When he returns home I would just apologize for the angry text, but you don’t have to apologize for how you feel about the situation. Then I would just drop it. Its not worth any more discussion about the issue.
Post # 5
Well if my husband to be had a history of cheating on me, I’d expect him to not put himself into a situation like that whether he knew it was planned or not. So I guess I’m not really sure what it is you feel bad about.
Post # 6
I would’ve done the same thing you did. If you both agreed on it, it isn’t fair for his friends to plan on going there anyway (especially if he talked to them beforehand; if not, a phone call will clear things up- and it looks like it did!) 🙂
Post # 7
Considering you’re set to be married and you guys have had some issues regarding infidelity in the past, I in no way see it as you ruined anything! You guys are adults working together in a partnership that values communication and trust. Its better that you share your feelings and work things out ( you already agreed no stripclubs etc), then slip them under the rug.
Post # 8
I don’t blame you for being upset.. I would have been too! It doesn’t sound to me like you ruined anything either, since you both had an agreement. I would just apologize for the angry text and say that your emotions got the better of you. But you shouldn’t need to apologize for your feelings! And who cares what the other guys think! 🙂
Post # 9
Since he has had issues with cheating in the past, I think its fine that you said something. I would be worried too. Had he not had these issues then I would have let it slide.
Post # 10
I don’t care for strip clubs myself, but I would have probably asked him what his thoughts were on it because FI doesn’t really care about strip clubs. He was even thrown out of one because he was being such a smart ass. I would want him to stand his ground moreso in general since it is HIS night and not theirs.

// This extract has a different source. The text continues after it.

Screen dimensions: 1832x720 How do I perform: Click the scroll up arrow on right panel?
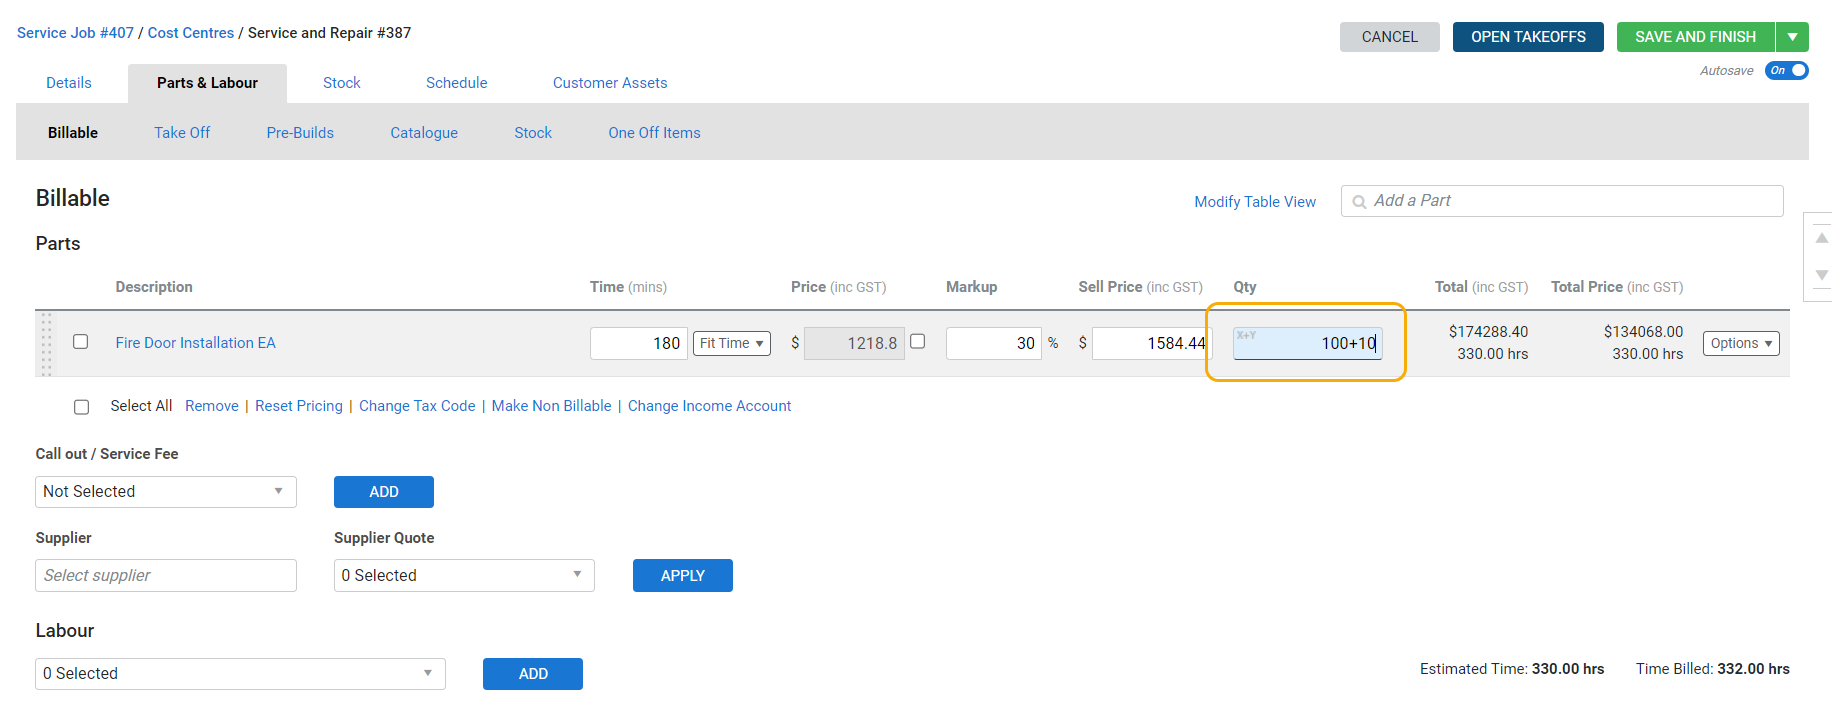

ETA: I just woke up and didn’t see the cheating part until I read other comments. I think you did the right thing.
Post # 11
All you did was text him?
Even if the text you sent him was angry, that shouldn’t ruin an entire bachelor party. If he wanted to go to strip clubs, he’d go. Sounds to me like he was able to use your message as a useful pretext to get out of going. Guys need that sometimes – it’s very difficult for them to get out of something like that when all the other guys are insisting on going.
And I’d say your trust issues can probably be over now. He clearly cares more about making you happy than anything else 🙂
Post # 12
I think you are completely validated in your feelings and reaction. He needs to earn your trust back and you both agreed on no strippers. You do not need to give him a break because it’s a bachelor party. Good luck hun and feel confident in your decision to stand your ground!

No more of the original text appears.